This was always going to be a chancer, but Ryan Reynolds and co. have managed to pull it off … but only just.
First, the good: the film is funny. It’s very funny. Not as funny as the first one, but still gets a few good laughs through a two hour stretch that could have done with being a little more pacey in places. Reynolds relies a lot on breaking the fourth wall to keep the smirks coming, but I think the trick doesn’t work quite as well as it did in the first outing.
And the film is good. Well … when I say good, I mean that it knocks the spots off anything the DC Universe has produced to date, but when compared with the rest of the Marvel/Sony collection, I’d say its sailing near the lower-middle of the pack.
Okay, Ryan Reynolds was obviously born to play Deadpool and Josh Brolin turned in a creditable performance as Cable, though it was probably a little more intense than I was expecting. Zazie Beetz (no, I have no idea who she is) was really good as Domino, which again was something of a surprise because I’m assuming this isn’t her day job.

REQUIRED WORK
1. According to the film review, who played Cable?
2. Please continue the film review from its last sentence, keeping the same voice.

DATA SHOWN

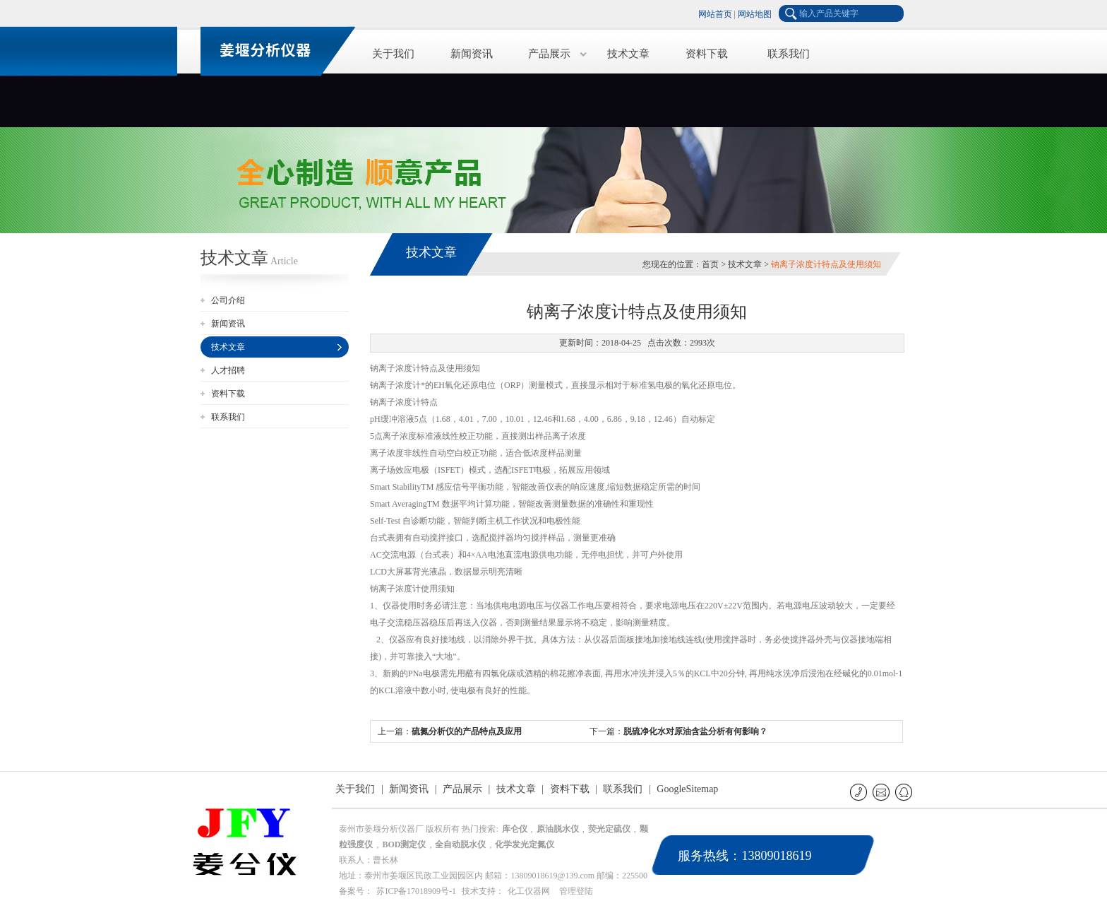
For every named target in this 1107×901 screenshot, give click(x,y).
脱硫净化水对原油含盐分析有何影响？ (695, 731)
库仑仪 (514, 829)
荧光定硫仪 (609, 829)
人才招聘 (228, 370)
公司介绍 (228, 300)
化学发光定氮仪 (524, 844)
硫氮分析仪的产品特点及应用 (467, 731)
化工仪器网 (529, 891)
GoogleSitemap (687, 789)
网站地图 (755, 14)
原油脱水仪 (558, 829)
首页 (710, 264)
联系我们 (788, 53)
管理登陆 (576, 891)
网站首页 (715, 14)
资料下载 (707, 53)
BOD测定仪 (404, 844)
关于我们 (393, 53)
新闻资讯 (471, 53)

==

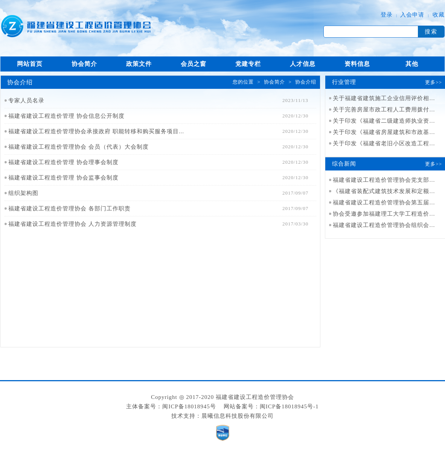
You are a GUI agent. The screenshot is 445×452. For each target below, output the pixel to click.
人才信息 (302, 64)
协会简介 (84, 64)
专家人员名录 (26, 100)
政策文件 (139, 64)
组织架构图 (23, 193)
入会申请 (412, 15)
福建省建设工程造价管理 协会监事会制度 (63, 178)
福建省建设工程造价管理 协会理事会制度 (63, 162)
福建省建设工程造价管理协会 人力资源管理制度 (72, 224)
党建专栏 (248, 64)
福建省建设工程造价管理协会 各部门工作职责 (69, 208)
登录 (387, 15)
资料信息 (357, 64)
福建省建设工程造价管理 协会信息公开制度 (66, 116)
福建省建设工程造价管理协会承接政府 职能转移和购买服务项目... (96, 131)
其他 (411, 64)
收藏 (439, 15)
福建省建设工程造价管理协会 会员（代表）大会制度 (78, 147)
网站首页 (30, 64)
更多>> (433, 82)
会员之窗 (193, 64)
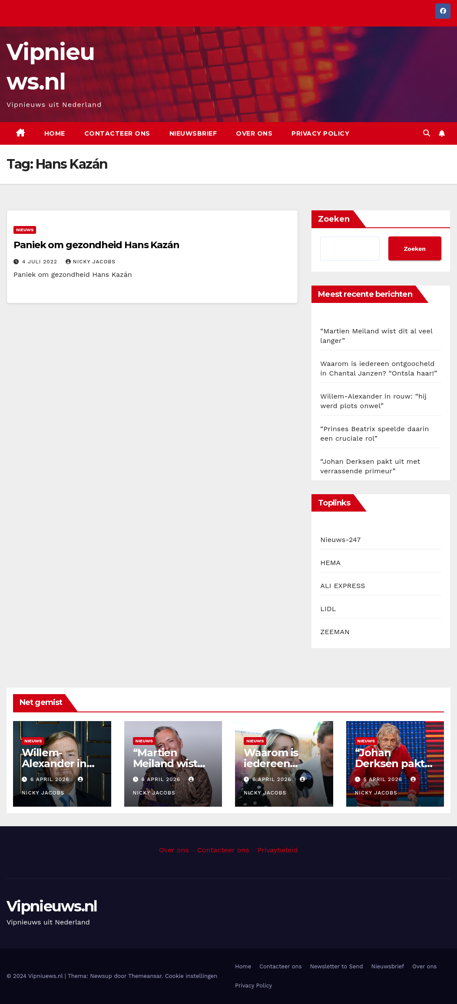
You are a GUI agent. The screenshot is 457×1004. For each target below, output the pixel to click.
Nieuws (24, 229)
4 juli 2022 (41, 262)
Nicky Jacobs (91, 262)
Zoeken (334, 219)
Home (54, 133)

---

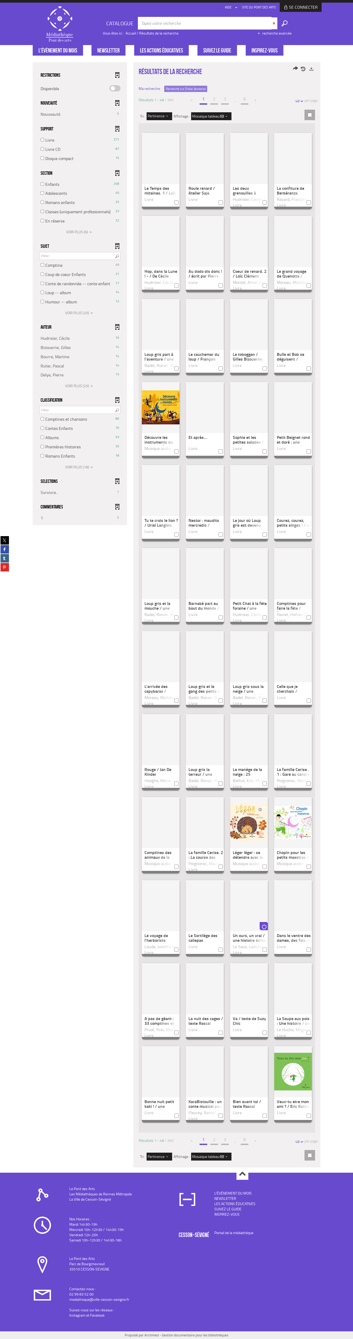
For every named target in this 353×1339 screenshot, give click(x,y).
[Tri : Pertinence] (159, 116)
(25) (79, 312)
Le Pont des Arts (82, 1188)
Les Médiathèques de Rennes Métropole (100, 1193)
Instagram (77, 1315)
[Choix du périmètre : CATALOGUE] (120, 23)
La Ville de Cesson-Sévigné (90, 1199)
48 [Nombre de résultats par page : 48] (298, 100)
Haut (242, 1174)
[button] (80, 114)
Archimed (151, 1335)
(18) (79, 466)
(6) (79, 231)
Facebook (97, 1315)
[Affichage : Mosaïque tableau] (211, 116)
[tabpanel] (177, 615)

SOLVED TASKS
1. Josh Brolin played Cable.

2.
The script was okay, but it lacked the relaxed, anarchic feel of the first outing. I got the impression that writers were out to prove that the phenomenal success Deadpool 1 wasn’t a fluke, and as a result they ended up trying too hard. Some of the humour seemed forced, and some of the sequences leading up to the joke were a little contrived. The plot bounced all over the place, occasionally flying off on blind tangents,just about holding the story together, but not always keeping the audience interested.
A nod to the action sequences though: some of the best fight scenes I’ve seen on screen; just a pity there weren’t more of them.
If you’re a fan and you liked the first one, then definitely see the sequel. If you’re kind of on the fence about the whole Deadpool thing then you might be a little disappointed. It’s a good movie; I just expected better.
Six out of ten.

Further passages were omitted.